**Directive:** Retype the lines exactly, starting with the line containing "Given: Click the 1.6% y-axis label" and ending with the line containing "Looking at the screenshot, I should 36,113.", both included. Leave the pictures out of your answer.

**Dataset rows:**

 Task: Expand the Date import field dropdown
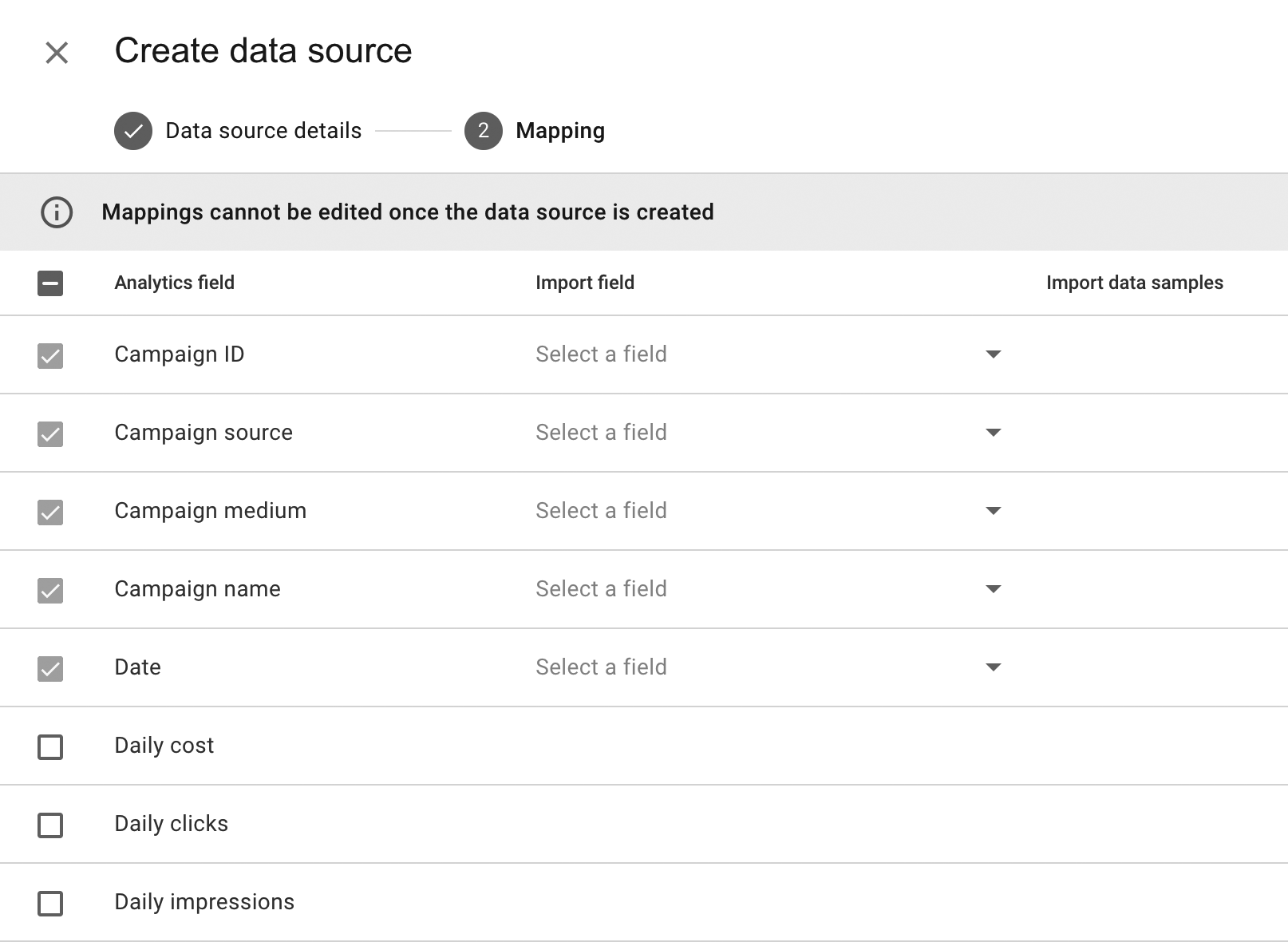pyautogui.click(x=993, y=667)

--

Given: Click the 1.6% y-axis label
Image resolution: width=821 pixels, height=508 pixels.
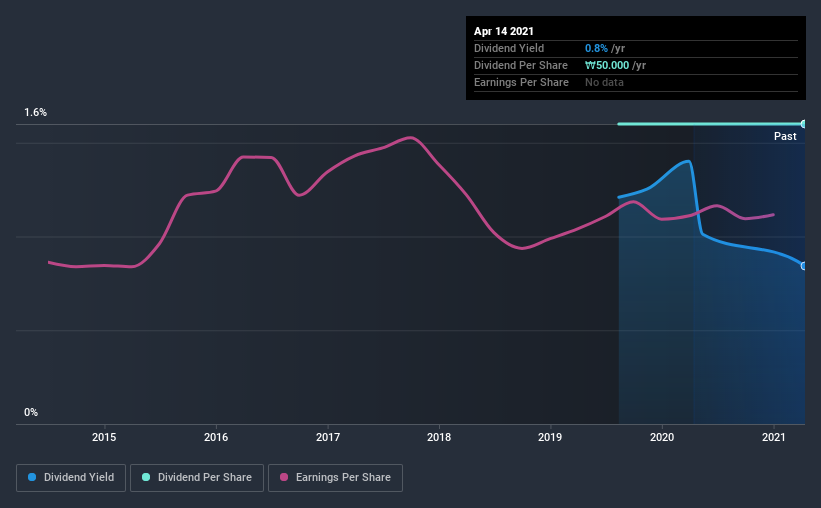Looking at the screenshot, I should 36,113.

**The response:**
Given: Click the 1.6% y-axis label
Image resolution: width=821 pixels, height=508 pixels.
Looking at the screenshot, I should 36,113.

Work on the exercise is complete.